Nankörlüğün alemi yok!



İnsanlar, sanatçılar her neyse... Bar, restoran v.s. gibi kamuya açık mekanlarda her türlü haltı edip veya etmeyip izlenmekten, oralarda bulunmaktan rahatsız olmuyor da kamuya açık tv kanallarında görüntülenmekten niye rahatsız oluyor? Neticede her iki türlü de seni binlerce insan izlemiyor mu?

Ve eğer yüz kızartıcı birşey yapmııyorsan neden bundan gocunuyorsun? Sen sanatçısın, aktörsün, şarkıcısın ya da tiyatrocusun...Neticede bir şöhrete sahipsin. Şöhreti taşımak ağırdır. Şöhretli insanın bu benim "özel hayatım" deme hakkı yoktur!

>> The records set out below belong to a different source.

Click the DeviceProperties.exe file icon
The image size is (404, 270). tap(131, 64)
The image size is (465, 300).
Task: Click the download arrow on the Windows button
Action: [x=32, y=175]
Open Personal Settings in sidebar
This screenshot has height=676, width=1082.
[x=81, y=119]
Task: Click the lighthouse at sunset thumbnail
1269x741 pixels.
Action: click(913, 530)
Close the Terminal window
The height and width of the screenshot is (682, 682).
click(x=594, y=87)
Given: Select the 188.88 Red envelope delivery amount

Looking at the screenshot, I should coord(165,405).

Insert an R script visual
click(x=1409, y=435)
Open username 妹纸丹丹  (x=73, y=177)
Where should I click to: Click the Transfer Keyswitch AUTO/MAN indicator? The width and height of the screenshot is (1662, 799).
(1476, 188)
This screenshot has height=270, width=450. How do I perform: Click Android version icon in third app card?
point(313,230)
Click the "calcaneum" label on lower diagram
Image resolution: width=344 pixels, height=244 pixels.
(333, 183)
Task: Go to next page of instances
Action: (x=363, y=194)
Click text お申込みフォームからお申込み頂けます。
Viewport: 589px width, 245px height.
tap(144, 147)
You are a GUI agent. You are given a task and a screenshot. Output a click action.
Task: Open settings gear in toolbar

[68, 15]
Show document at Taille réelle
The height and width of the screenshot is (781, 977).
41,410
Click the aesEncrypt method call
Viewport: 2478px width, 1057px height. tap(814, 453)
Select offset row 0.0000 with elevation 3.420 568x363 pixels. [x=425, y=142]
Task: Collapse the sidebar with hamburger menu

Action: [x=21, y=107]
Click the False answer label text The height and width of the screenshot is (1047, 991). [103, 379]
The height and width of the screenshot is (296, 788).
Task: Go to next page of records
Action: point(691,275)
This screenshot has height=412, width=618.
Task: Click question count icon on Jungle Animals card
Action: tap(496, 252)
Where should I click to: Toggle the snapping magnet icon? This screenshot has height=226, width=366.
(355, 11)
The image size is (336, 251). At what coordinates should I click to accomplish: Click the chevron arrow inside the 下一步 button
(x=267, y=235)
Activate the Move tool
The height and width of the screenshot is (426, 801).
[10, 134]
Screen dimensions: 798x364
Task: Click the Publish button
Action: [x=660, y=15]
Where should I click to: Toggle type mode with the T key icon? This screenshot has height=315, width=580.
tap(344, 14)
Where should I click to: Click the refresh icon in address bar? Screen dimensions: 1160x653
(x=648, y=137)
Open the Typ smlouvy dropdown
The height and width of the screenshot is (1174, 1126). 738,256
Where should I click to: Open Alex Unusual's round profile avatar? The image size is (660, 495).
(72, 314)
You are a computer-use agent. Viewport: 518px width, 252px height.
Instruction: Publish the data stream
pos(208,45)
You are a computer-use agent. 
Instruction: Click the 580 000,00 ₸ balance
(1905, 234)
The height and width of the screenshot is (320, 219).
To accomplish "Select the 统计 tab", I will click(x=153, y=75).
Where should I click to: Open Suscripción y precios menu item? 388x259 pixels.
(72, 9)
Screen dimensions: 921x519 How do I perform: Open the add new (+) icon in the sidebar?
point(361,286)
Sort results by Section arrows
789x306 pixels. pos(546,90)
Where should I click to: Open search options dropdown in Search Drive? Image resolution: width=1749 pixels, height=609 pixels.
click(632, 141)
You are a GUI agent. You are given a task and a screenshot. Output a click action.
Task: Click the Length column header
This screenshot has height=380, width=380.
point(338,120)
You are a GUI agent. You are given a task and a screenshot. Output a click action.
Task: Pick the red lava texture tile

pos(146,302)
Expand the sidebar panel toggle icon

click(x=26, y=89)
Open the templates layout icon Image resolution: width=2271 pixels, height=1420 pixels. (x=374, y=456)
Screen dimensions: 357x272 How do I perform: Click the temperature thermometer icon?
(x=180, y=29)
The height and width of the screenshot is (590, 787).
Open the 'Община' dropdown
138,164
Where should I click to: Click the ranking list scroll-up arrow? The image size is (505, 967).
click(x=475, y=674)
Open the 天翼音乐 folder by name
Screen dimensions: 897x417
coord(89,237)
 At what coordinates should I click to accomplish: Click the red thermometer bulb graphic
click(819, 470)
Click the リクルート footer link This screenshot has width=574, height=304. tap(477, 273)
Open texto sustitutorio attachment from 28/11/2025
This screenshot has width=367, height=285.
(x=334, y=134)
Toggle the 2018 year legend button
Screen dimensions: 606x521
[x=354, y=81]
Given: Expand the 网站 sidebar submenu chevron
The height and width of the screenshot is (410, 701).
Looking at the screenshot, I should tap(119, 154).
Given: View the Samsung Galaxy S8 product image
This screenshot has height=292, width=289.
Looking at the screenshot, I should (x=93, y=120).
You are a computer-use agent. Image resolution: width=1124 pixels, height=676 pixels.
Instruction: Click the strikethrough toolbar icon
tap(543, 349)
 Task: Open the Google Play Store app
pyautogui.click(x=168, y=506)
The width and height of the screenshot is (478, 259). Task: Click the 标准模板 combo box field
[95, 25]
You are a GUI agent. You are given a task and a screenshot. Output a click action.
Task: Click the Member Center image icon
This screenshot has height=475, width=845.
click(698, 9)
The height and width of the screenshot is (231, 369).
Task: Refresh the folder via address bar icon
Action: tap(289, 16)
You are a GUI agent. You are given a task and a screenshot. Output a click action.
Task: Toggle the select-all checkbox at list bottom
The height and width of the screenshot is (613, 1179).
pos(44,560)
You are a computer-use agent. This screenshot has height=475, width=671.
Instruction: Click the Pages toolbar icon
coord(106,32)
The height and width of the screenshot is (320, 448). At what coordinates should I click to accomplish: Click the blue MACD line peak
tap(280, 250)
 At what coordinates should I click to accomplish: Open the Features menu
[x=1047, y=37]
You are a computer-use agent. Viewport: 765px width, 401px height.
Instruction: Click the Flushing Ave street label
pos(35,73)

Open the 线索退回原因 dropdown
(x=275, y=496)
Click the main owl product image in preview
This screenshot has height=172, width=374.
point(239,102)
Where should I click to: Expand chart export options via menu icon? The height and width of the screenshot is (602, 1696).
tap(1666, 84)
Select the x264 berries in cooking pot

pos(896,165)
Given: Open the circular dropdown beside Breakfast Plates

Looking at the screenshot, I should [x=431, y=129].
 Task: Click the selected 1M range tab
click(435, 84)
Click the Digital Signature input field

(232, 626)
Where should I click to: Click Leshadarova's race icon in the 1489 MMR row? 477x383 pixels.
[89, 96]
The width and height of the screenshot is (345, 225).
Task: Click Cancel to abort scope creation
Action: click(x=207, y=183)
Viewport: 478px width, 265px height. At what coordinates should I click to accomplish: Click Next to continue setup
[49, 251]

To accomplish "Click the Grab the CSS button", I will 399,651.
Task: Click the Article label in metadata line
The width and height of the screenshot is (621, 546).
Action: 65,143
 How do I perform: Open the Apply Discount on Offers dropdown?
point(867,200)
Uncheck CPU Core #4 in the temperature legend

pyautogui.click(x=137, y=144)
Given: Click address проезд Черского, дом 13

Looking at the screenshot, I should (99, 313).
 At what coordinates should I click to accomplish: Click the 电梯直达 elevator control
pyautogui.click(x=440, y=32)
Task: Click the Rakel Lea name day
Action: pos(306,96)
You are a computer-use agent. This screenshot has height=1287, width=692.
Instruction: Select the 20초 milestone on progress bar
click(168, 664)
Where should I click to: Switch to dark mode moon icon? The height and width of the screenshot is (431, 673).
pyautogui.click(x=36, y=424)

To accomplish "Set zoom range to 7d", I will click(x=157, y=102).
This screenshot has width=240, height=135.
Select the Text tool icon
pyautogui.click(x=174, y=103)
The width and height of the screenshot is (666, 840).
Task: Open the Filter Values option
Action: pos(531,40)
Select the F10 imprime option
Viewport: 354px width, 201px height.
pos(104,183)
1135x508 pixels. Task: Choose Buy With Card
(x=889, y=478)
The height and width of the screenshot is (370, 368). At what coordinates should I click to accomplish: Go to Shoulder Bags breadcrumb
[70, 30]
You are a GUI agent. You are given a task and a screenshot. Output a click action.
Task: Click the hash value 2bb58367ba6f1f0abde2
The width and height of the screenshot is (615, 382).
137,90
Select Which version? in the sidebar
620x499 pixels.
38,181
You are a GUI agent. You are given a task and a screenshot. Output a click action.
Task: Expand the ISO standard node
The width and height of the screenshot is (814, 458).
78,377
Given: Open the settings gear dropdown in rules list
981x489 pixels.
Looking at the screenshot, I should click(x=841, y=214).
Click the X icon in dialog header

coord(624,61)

Geçin bu bayat ifadeleri. Şöherteliysen attığın adımı halk merak eder magazinciler de görüntüler.Engeleyemezsin. Seni şöhret yapan da zaten o magazincilerdir, televizyonculardır, gazetecilerdir! Kimse bana hikaye anlatmasın "halk beni buralara geitirdi, herşeyimi onlara borçluyum" diye... Sen herşeyini medyaya borçlusun! Nankörlüğün alemi yok!


Gazeteciler senin hakkında tek bir kelime yazmasa, televizyoncular seninle ilgili tek bir kare görüntü vermese sen ne şöhret olabilirsin, ne o dizilerde rol alabailirsin.. Gazetecilere saldırıp kafa atacağınıza onlara çok şey borçlu olduğunuzu unutmayın.